ADA issues were addressed, but the university also this summer put $5 million into replacing the artificial playing surface and improving the stadium lighting and electrical infrastructure. It slapped some paint and new graphics on the walls that border the field, a display of conference championships on the face of the suites on the east wide of the stadium, all as part of the first phase of who knows how many to upgrade a stadium that was opened in 1980.
It did nothing about the restroom facilities, limited concessions, antiquated suites.
The concourses and stairways still are uneven, full of cracks.
The premium seats were untouched, continuing to fade in the summer sun; it would be a disservice to red or pink to describe them as red or pink.
So, what’s next for Bulldog Stadium?
And, when biting off a badly needed renovation in bits and pieces, will Fresno State ever be able to tackle access, one of the main and most costly issues at Bulldog Stadium?
Castro, through a university spokesperson, directed inquiries to athletics director Terry Tumey.

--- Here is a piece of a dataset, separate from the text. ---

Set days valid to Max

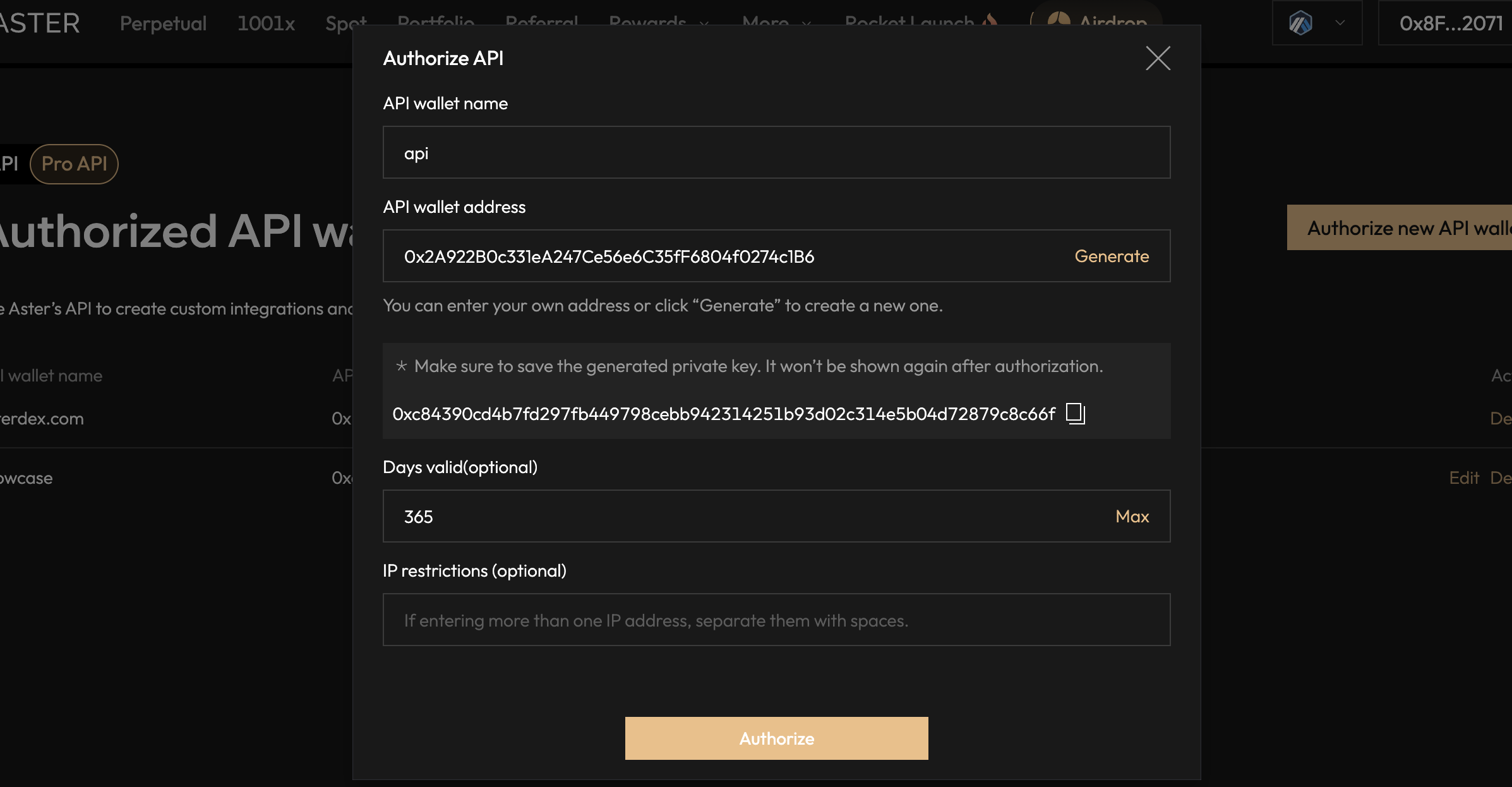click(1132, 517)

What’s next for Bulldog Stadium?
There has been no determination on how much funding a university that has facilities improvements working across campus will be able to provide in 2020, no blueprints on the table for new restrooms and concessions stands or structural improvements to the stadium, no timeline for when the next phase will start or reach conclusion.

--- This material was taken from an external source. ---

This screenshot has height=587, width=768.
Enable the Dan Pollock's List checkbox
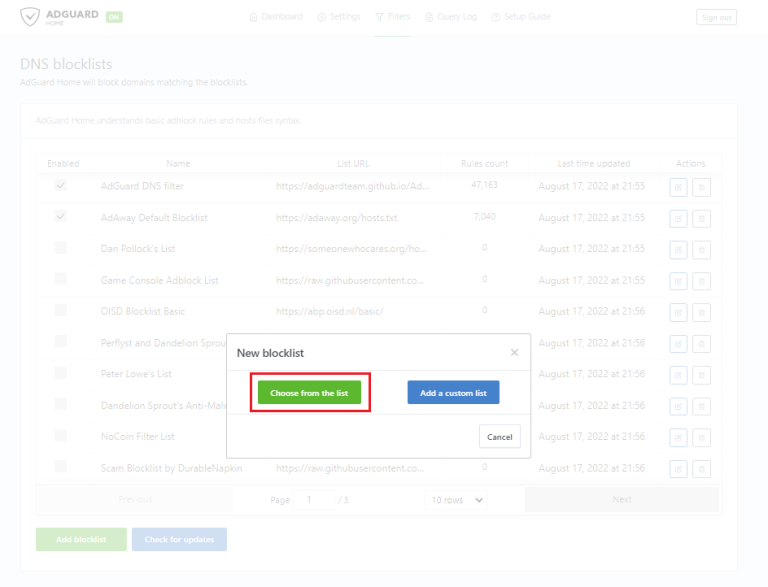[61, 248]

But that next step will be deliberate.
“It’s going to take a huge investment,” Tumey said. “We’re going to have to try to figure out what can we do in order to do this the right way, because we only have one shot at doing it right.”

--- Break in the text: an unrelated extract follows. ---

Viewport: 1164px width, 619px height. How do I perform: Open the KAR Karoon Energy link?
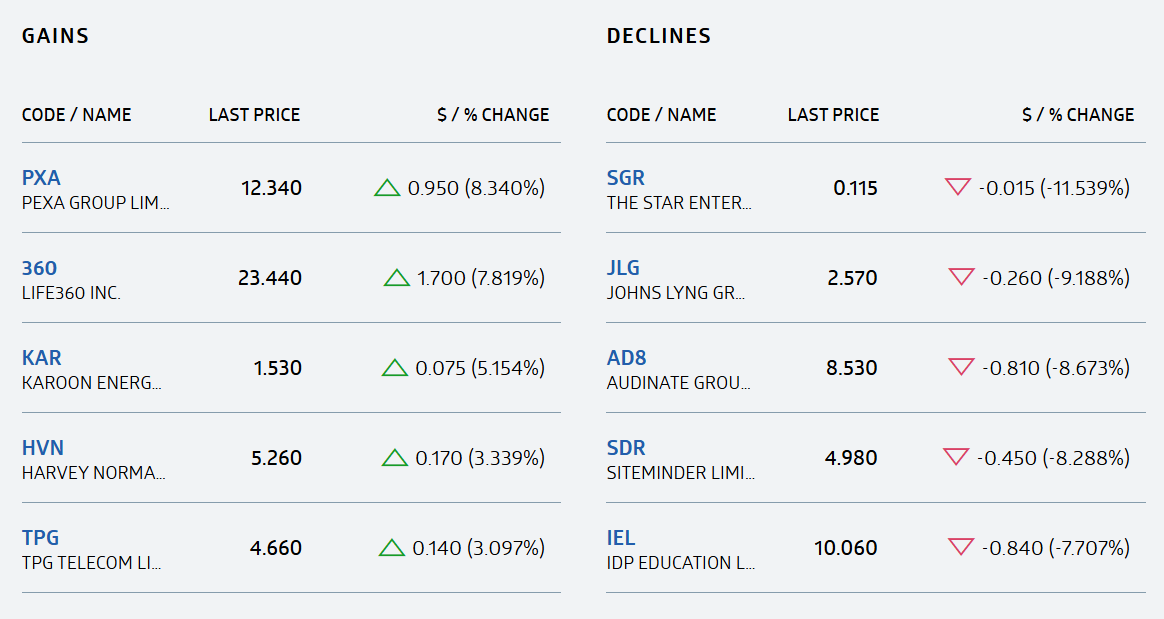tap(42, 358)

Improving fan experience is high on the list of priorities, but the when and the how are to be determined.
“We already know the things that need to be looked at – the restroom facilities, possibly looking at folks who can help us from the concession area and making that area more robust,” Tumey said.
“That’s another part of the fan experience – possibly looking at ways that we can increase the offering for families, having more family-oriented tailgating areas. People do want to enjoy the experience for more than just the game.”
Several ideas, sources said, have been kicked around to provide premium-type seating options similar to some that have popped up across the country, including a party deck.
“Having some diversification in offering I think would help,” Tumey said. “Right now we’re very blessed to have a stadium that has great seating opportunities, general seating, the red seats, which are more premium seating, and then we have our suite offerings. But what would be nice, something that the appetite of Fresno would look at, would be to have something that is in between a suite and a traditional seat, something that gives them a little more of a premium feel.
“In the future, if that was something that we could offer, we think that would be a difference-maker in changing what this thing looks like.”
Falling behind in Mountain West
But it’s more vision than plan at this point, and Fresno State falls farther behind Mountain West Conference programs that have been able to complete major athletic venue projects.
San Diego State will move into a new football stadium in 2022, part of a $250 million project that includes a campus expansion and commercial and residential space.
UNLV in 2020 will play home games at the new stadium under construction for the Raiders, and will soon be moving into a $24 million state-of-the-art football operations building adjacent to the Rebels’ practice fields complete with a new locker room, a weight room, office space, a kitchen and dining hall and an academics center.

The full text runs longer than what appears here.